First Lady of New York 
Edith Roosevelt enjoyed being First Lady of New York. During this time, she modernized the governor's mansion, joined a local woman's club, and continued to assist with her husband's correspondence. While First Lady of the state, Edith began a custom that would continue in the White House—she held a bouquet of flowers in each hand. Edith found shaking a stranger's hand overly familiar and preferred to bow her head in greeting.

Edith moved back to Washington when Roosevelt won the vice presidency in 1900.

First Lady 

After President William McKinley’s assassination, Theodore Roosevelt assumed the presidency, and his wife became the nation’s First Lady.

With the country in mourning, the new First Lady could not do any entertaining. Instead, she focused on how to fit her large family into the White House. Edith eliminated the office of the housekeeper, performing the supervisory work herself.

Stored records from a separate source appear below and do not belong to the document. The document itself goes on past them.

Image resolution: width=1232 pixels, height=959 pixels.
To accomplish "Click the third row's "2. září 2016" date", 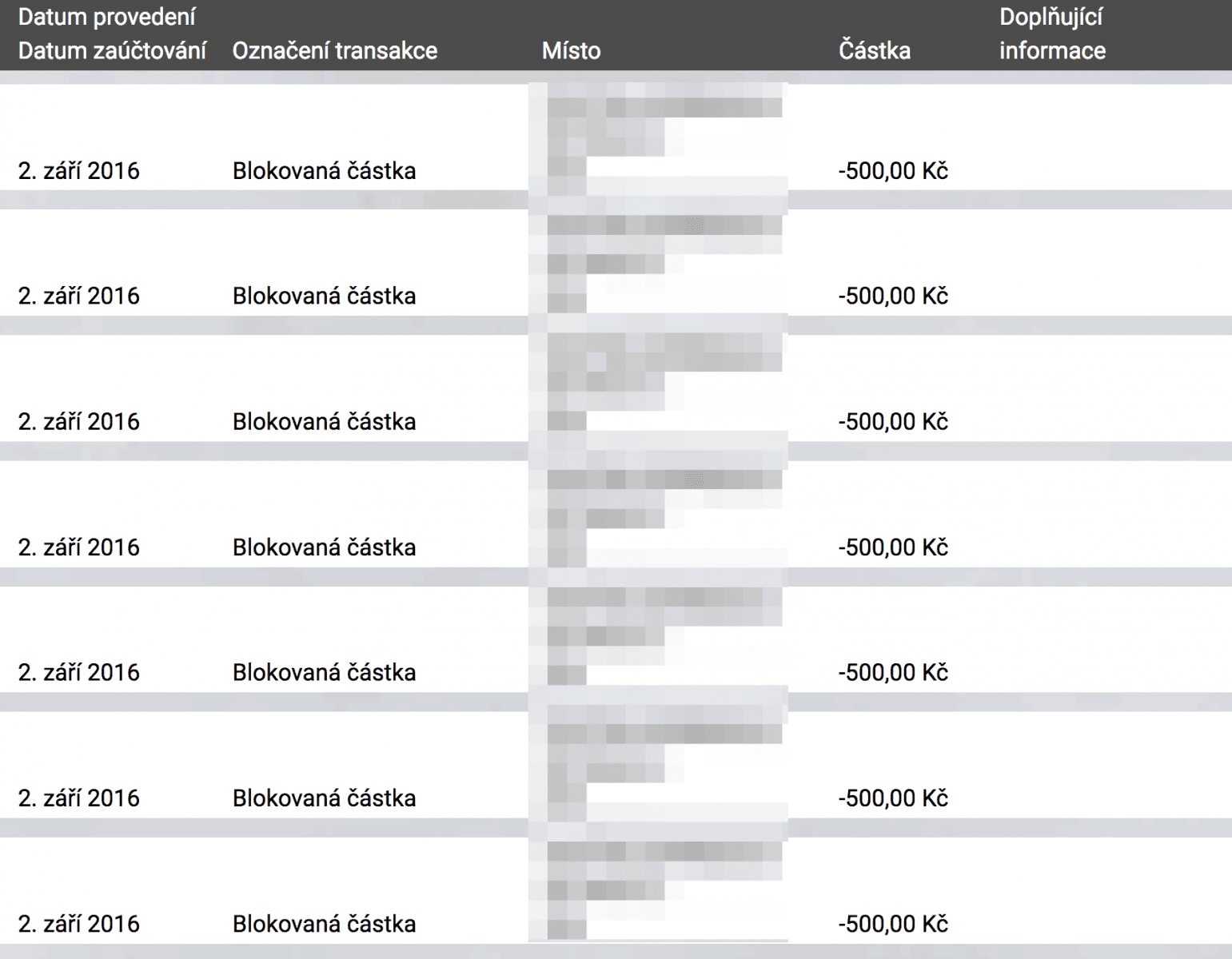I will pos(78,422).
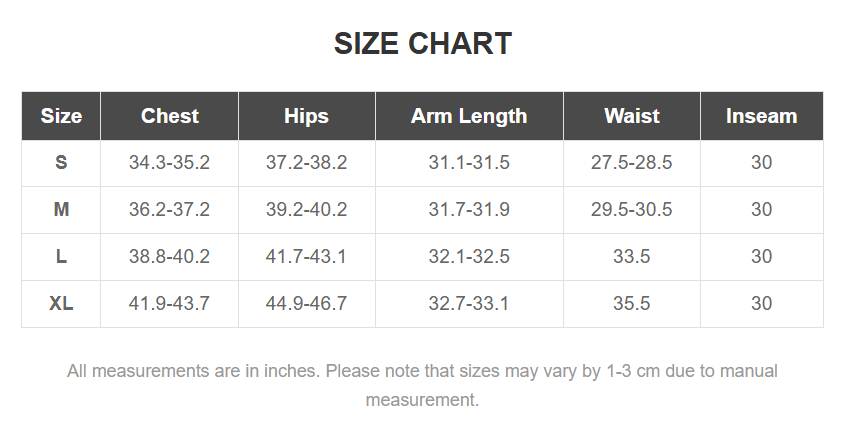Select waist value 35.5
Image resolution: width=848 pixels, height=436 pixels.
coord(632,304)
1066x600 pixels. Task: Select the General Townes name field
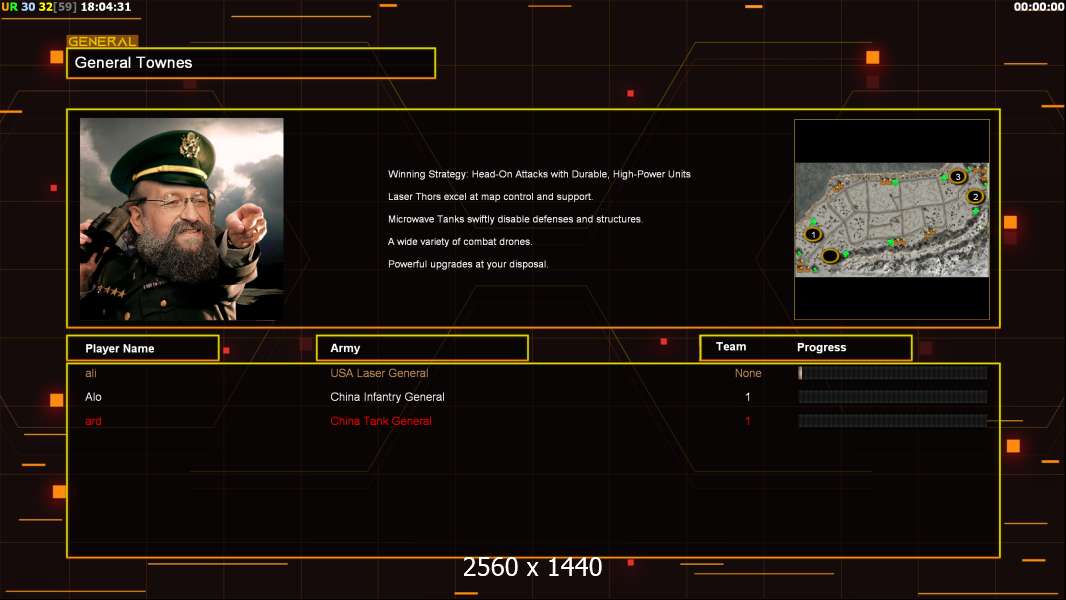(x=251, y=63)
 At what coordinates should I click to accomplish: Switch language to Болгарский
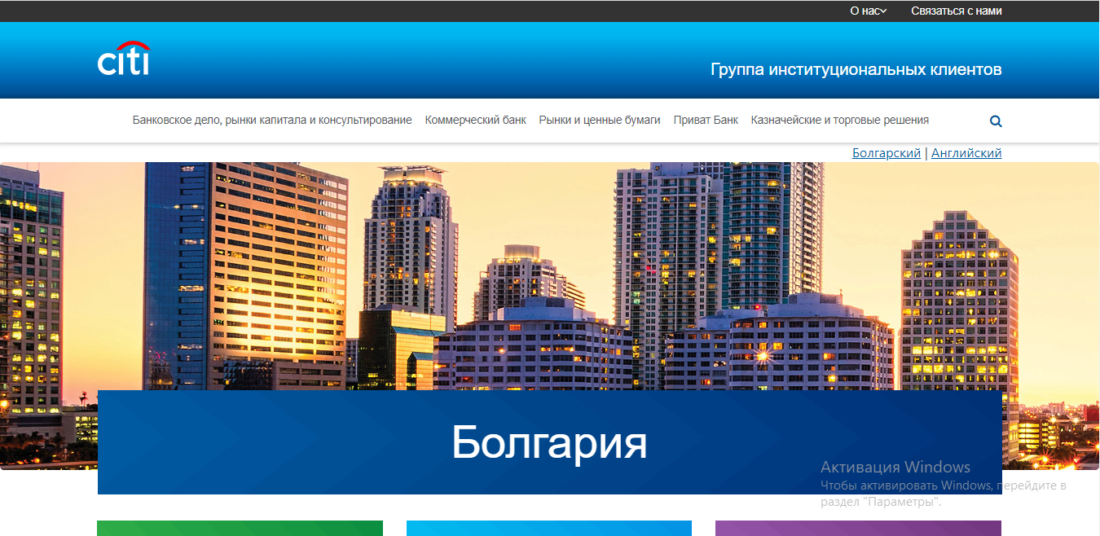point(886,153)
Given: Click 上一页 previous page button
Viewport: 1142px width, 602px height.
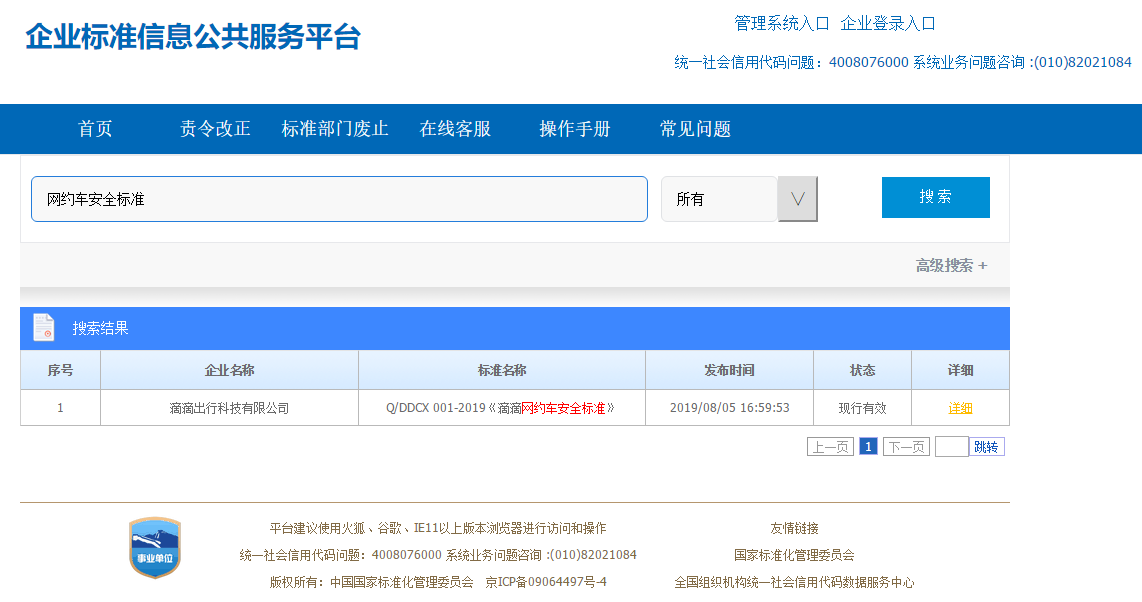Looking at the screenshot, I should pyautogui.click(x=830, y=447).
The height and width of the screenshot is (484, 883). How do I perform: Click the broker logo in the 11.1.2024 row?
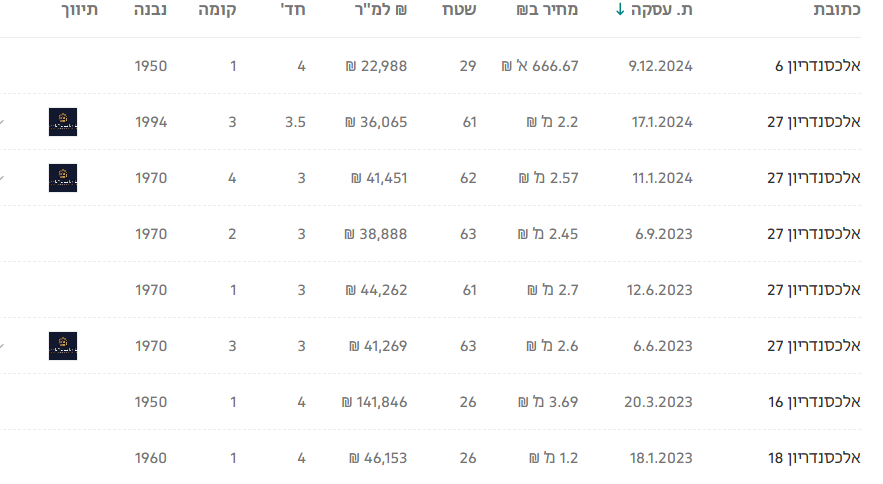coord(63,178)
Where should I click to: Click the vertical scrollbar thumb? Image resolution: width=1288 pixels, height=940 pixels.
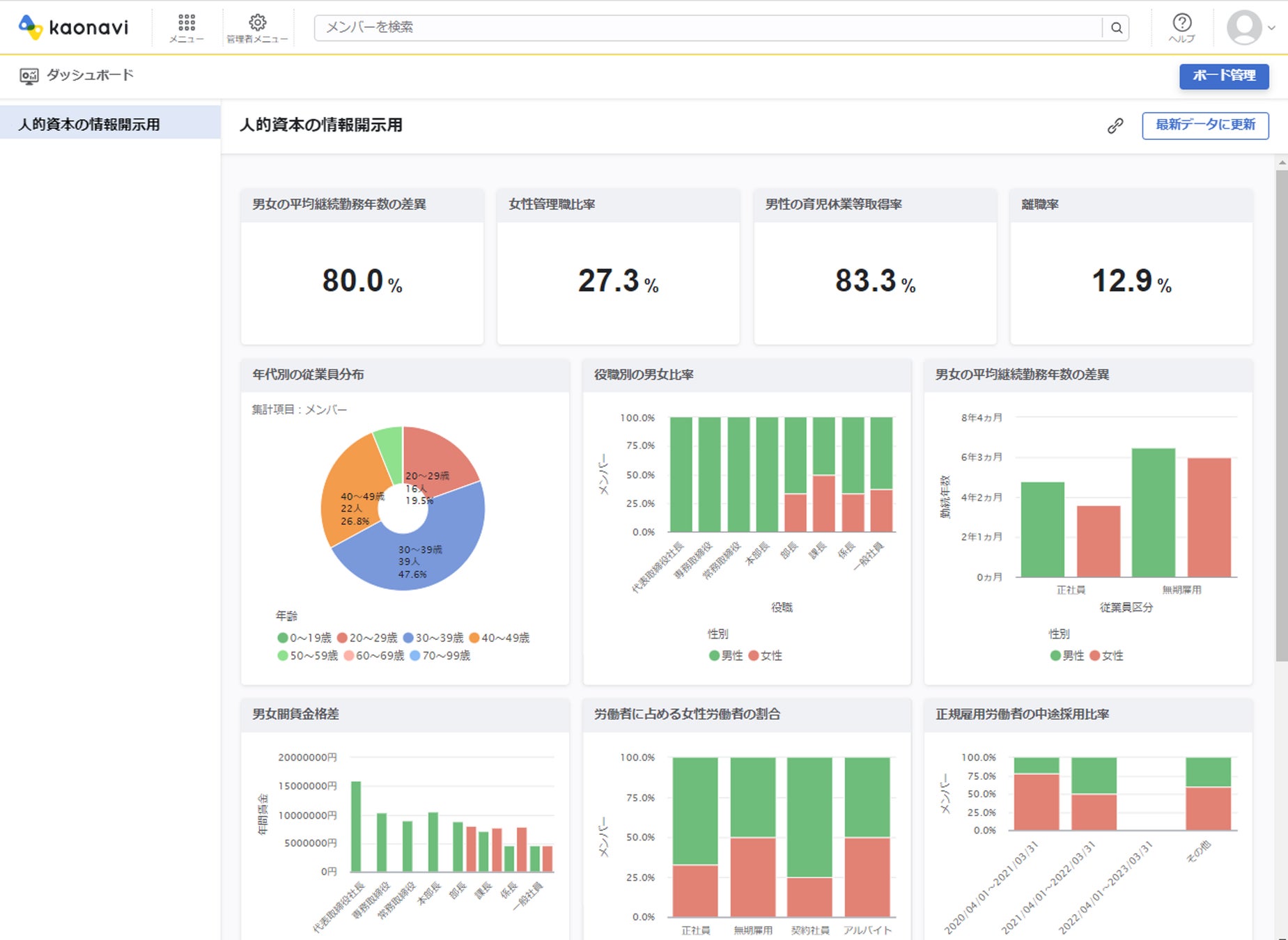1281,414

Edith Roosevelt also made a major institutional change when she hired Isabelle "Belle" Hagner as the first social secretary to serve a First Lady. Hagner's initial assignment was to plan Alice Roosevelt's debut in 1902. Soon, Edith began to rely on Hagner and authorized her to release photos of the First Family in hopes of avoiding unauthorized candids.

Edith built on the First Lady's long history of entertaining visitors and made the titular office into that of the nation's hostess. She expanded the number of social events held at the White House, ensured the parties of Cabinet wives would not outshine hers, and worked to make Washington the nation's cultural center. The two most significant social events during Edith's tenure as first lady were the wedding of her stepdaughter and the society debut of her daughter, Ethel.

Edith also organized the wives of the cabinet officers and tried to govern the moral conduct of Washington society through their guest lists.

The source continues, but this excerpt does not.